Q: I have a patient who I sent for cataract surgery and implantation of a toric intraocular lens. When the patient came back, his best-corrected visual acuity was 20/40 due to a misaligned lens. How can this be prevented in the future?
A: Fortunately, the future is here. There are several newly available cataract surgery systems that will help the surgeon align the toric lens more accurately. Not many centers have these systems just yet—but they’re coming, so you should know what to expect.
Before discussing what these new surgery systems can do, let’s review the heart of the matter: the toric intraocular lens (IOL).
Toric IOLs have been a big hit since their introduction several years ago. First introduced in the 1990s, newer toric IOL designs include the AcrySof Toric (Alcon), approved by the FDA in 2005, as well as the Tecnis Toric (Abbott Medical Optics) and Trulign Crystalens Toric (Bausch + Lomb), both approved in 2013.
These implants allow for better management of corneal astigmatism, leading to less reliance on distance correction and a simpler reading prescription as well. Any patient with more than 1.00D of regular astigmatism is a candidate for a toric lens.
The reticule, as seen through a surgical microscope, helps to align the marks on the toric lens.
As the comanaging OD, you can play a huge role in counseling patients and obtaining measurements ahead of time. Be sure to obtain corneal topography on every patient before you send him or her for surgery. Also, insurance doesn’t cover the extra costs associated with this lens, so you’ll need to discuss the price as well as the advantage of correcting the refractive error more naturally inside the eye.
Once a patient chooses this lens, the measurements become critical. Even a minor error in alignment can result in a significant reduction in vision. This is where the new surgical systems shine. Surgical “suites”—such as the Cataract Refractive Suite using the new Verion Image Guided System (Alcon) and the Zeiss Cataract Suite—link the imaging/measurement device with the phaco machine and the operating microscope.
Specifically, the system’s imaging device measures the eye using biometric landmarks such as scleral vessels and iris crypts. Then, that information is transferred to the surgical microscope for precise axis alignment and positioning of the toric lens.

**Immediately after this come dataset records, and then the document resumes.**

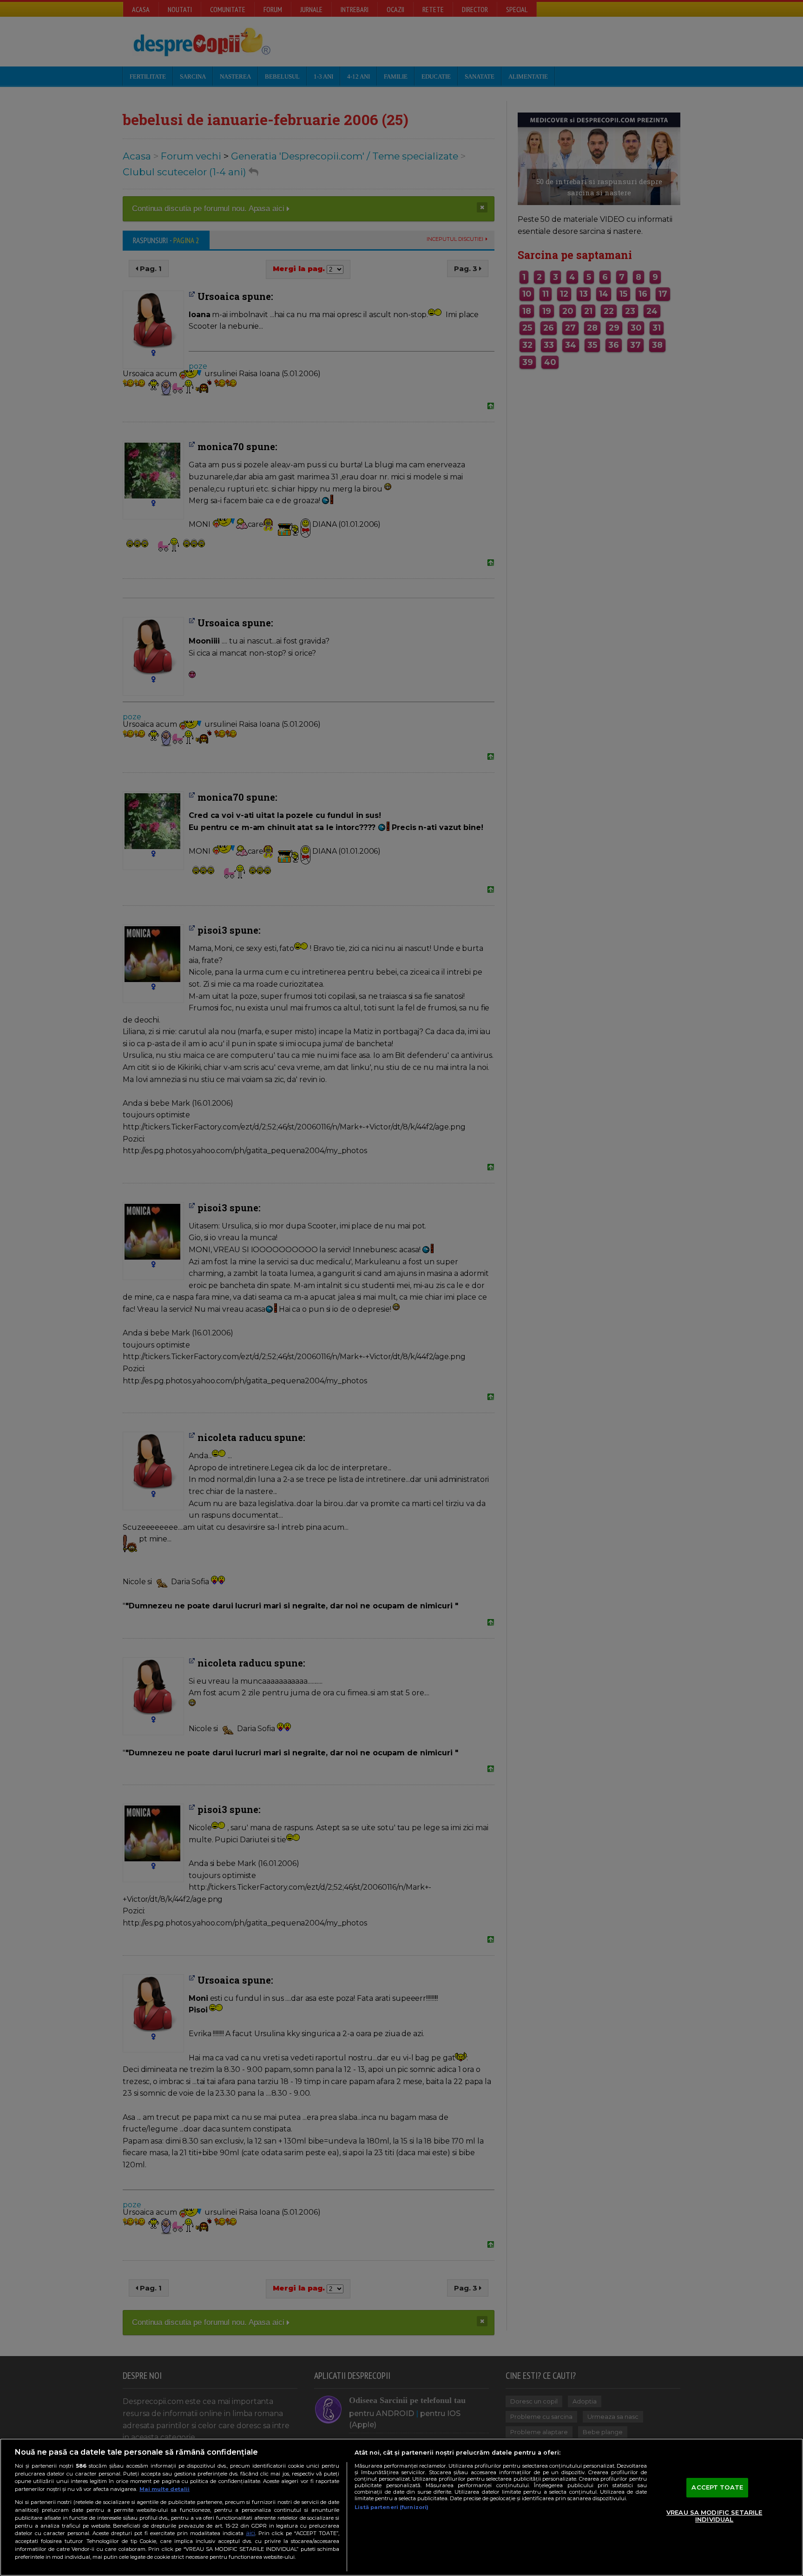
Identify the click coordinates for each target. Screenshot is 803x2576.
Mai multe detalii (164, 2489)
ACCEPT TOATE (717, 2487)
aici (250, 2533)
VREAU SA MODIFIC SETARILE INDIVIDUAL (714, 2516)
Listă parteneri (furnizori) (391, 2507)
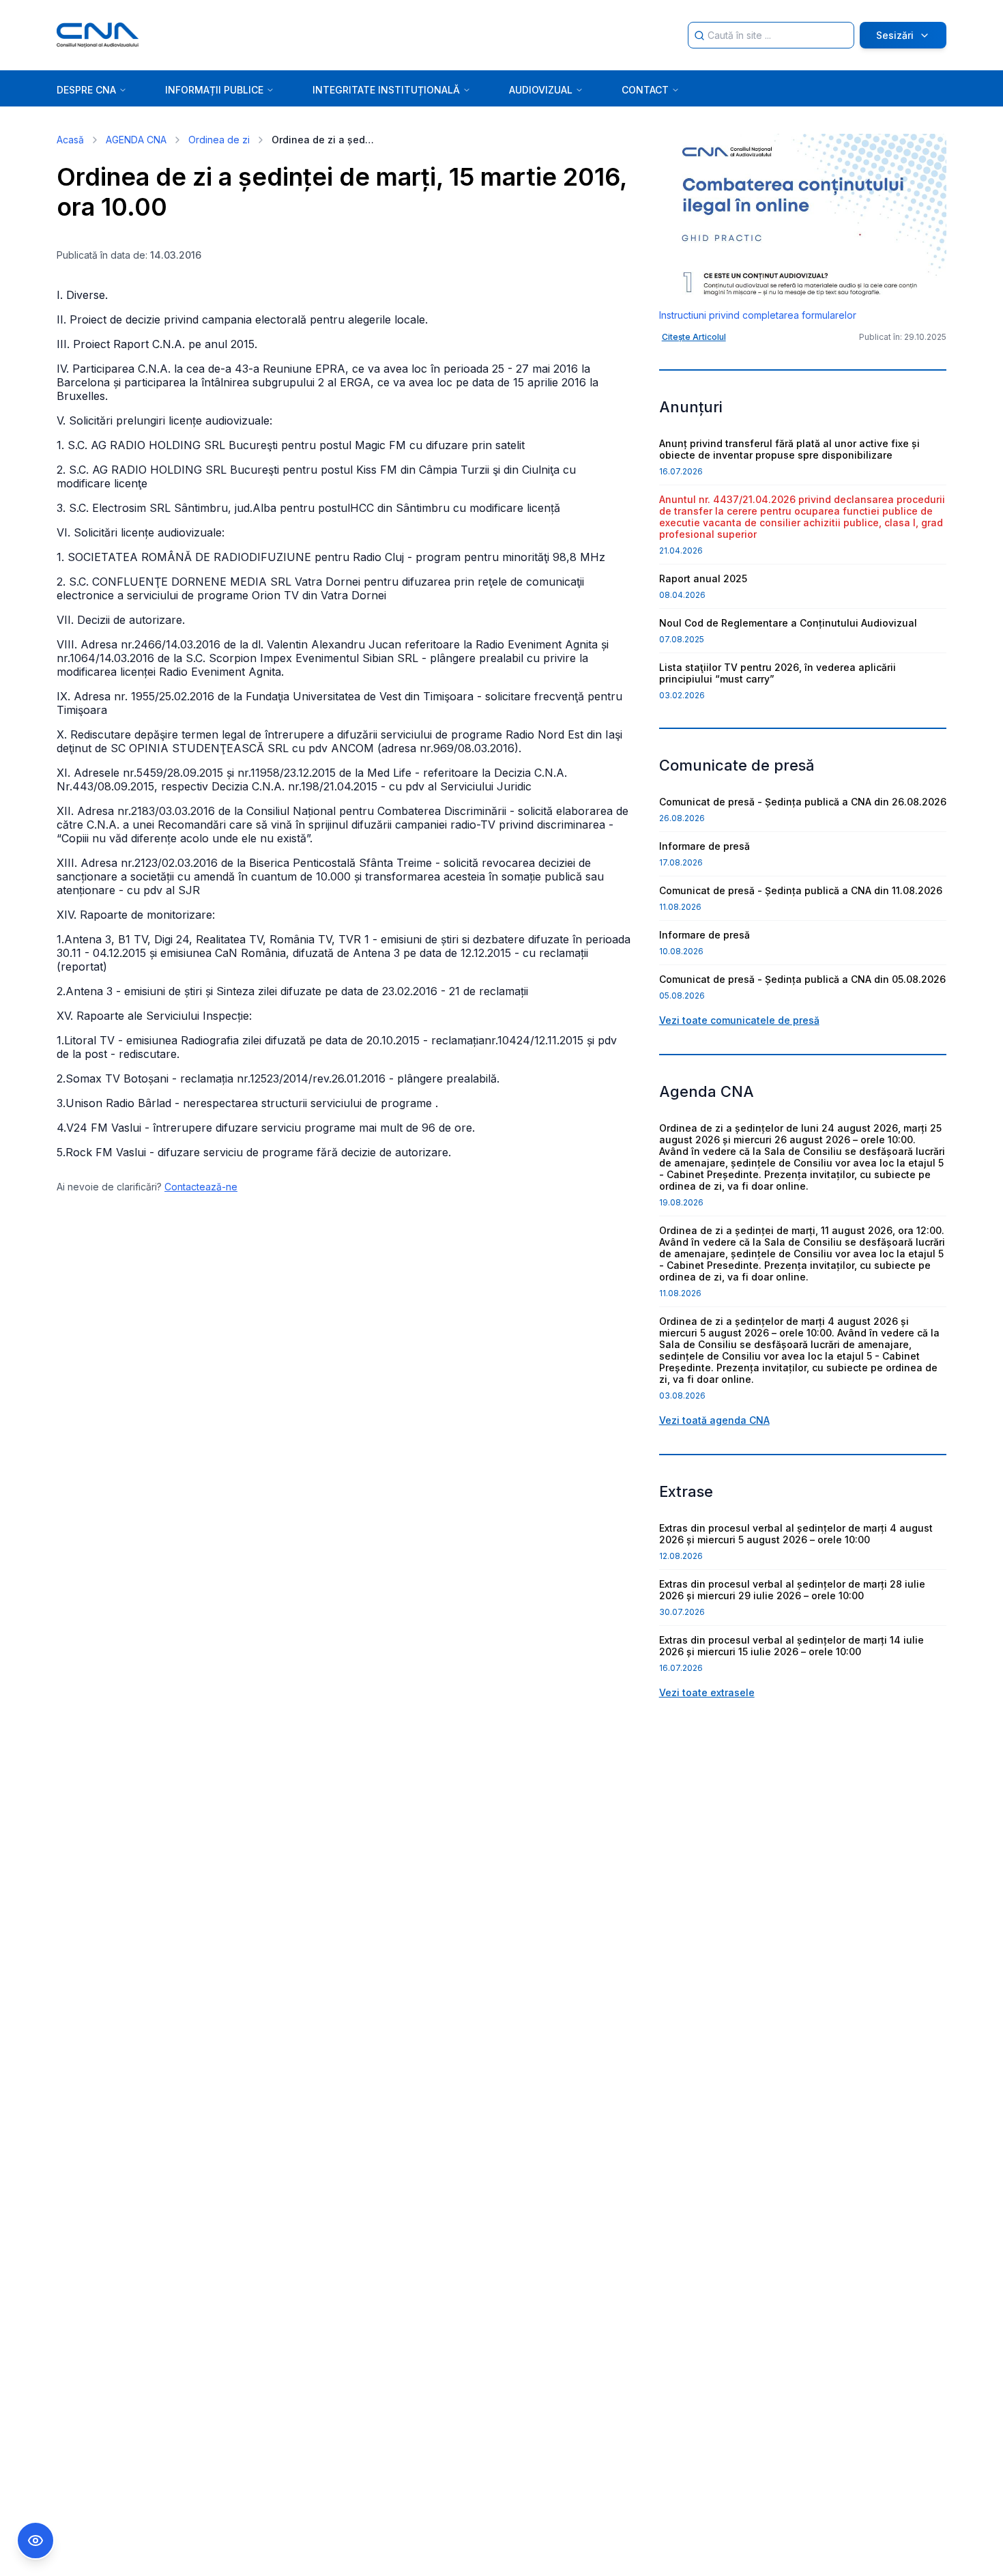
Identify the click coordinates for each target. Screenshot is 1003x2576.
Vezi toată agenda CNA (714, 1420)
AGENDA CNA (136, 139)
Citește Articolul (694, 337)
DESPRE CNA (86, 90)
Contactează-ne (200, 1186)
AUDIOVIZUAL (540, 90)
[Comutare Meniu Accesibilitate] (35, 2540)
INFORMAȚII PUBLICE (214, 90)
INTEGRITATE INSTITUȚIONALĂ (386, 90)
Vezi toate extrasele (707, 1692)
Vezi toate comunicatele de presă (739, 1020)
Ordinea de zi (219, 139)
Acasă (70, 139)
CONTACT (645, 90)
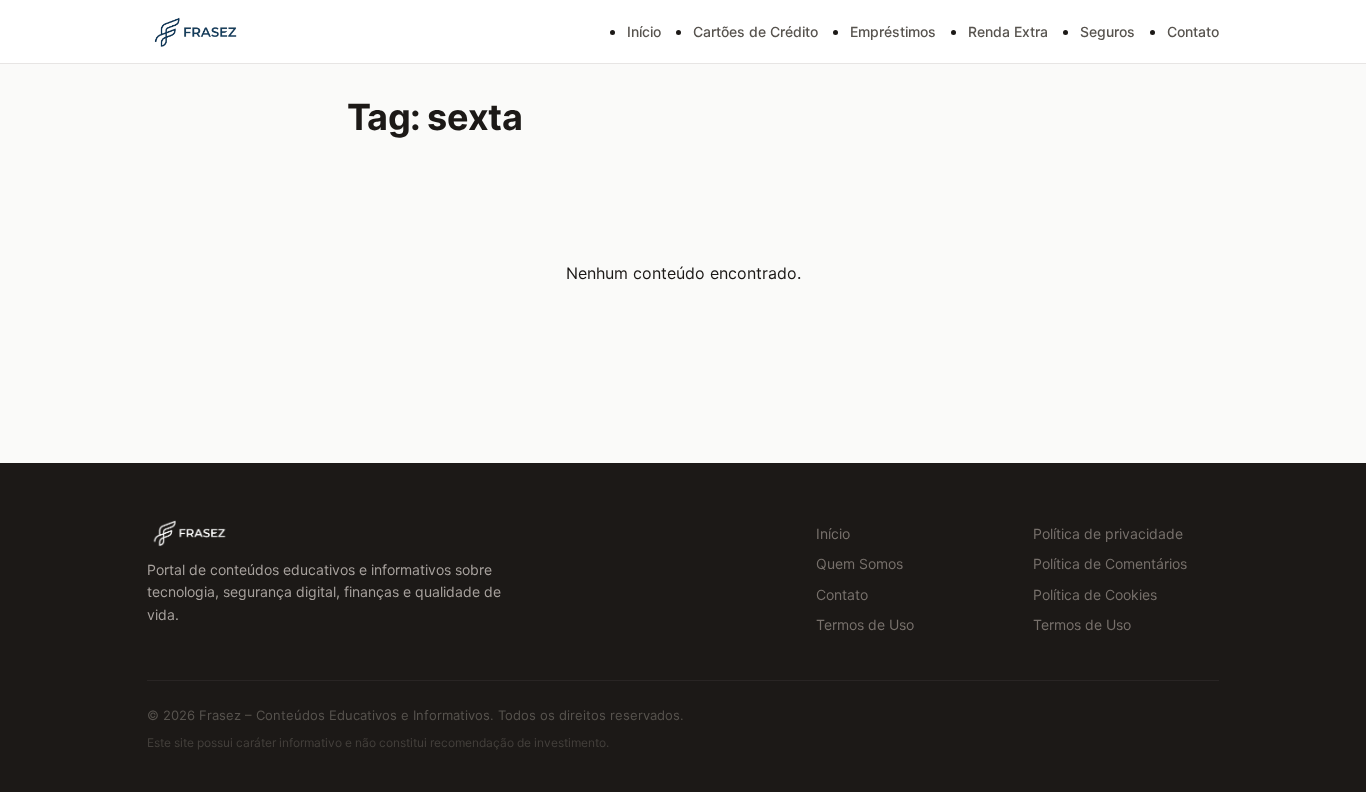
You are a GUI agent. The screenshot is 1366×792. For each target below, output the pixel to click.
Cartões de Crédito (755, 31)
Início (644, 31)
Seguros (1107, 31)
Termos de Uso (865, 624)
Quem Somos (859, 563)
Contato (1193, 31)
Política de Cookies (1095, 594)
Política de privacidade (1108, 533)
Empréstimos (893, 31)
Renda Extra (1008, 31)
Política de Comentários (1110, 563)
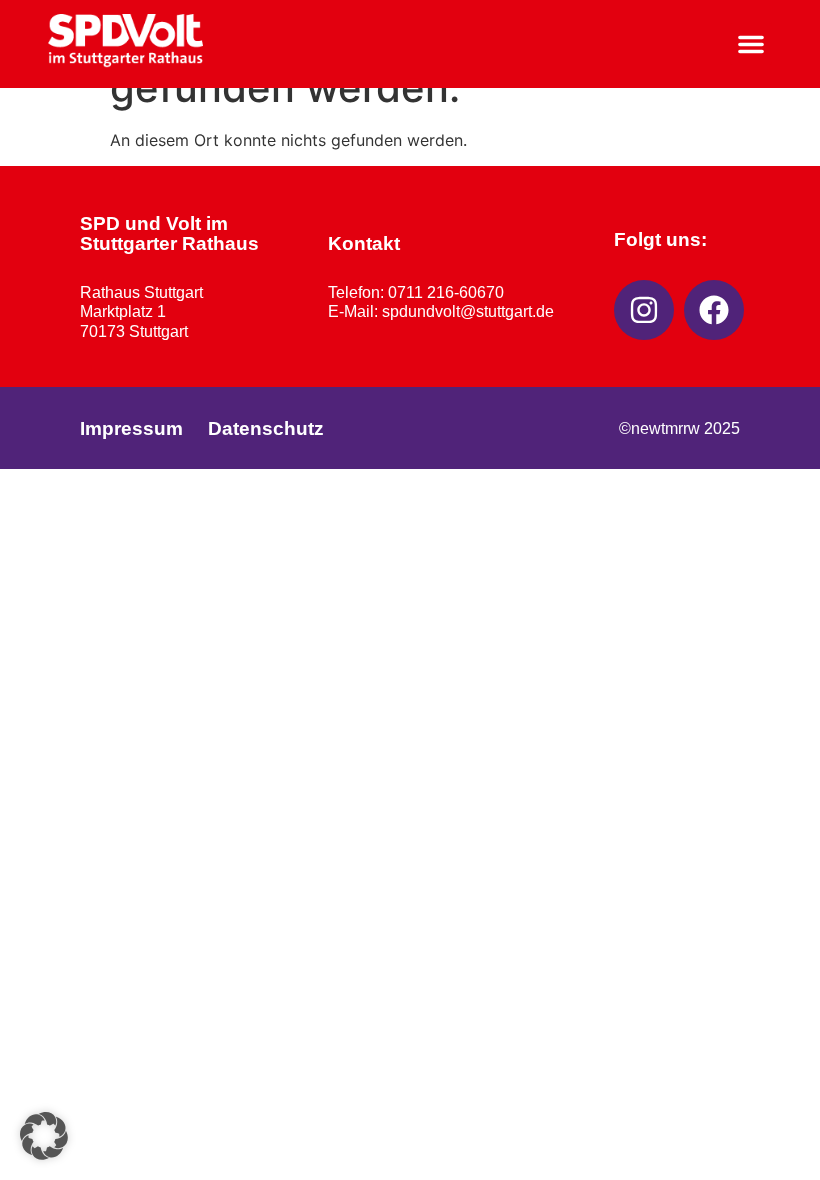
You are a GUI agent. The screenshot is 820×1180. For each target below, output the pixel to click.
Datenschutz (266, 428)
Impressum (131, 428)
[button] (751, 44)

The Alcon system goes one step further by communicating this information to its LenSx femtosecond laser, allowing for more accurate placement of arcuate incisions (for astigmatism correction under 1.00D).
Q: So, how would such a system have avoided the misaligned toric IOL in my patient?
A: Without this technology, eyes are marked “by hand” based on the surgeon’s best estimate of where the axis of the astigmatism should be. “This technique has been less reliable and is very difficult to reproduce,” says Lawrence Woodard, MD, Medical Director of Omni Eye Services of Atlanta, one of the first practices in the nation to use one of these new surgical suites. “These integrated systems eliminate the need for manual marking, resulting in improved accuracy, reproducibility and visual outcomes,” Dr. Woodard says.
With the help of comanaging ODs who can track and share post-surgical refractive data, surgeons will further optimize post-op results with these systems by adjusting future A-scan calculations.
In addition to improved alignment of toric lenses, these instruments also allow for better centration of multifocal IOLs, giving patients their best chance of seeing clearly at all distances after surgery.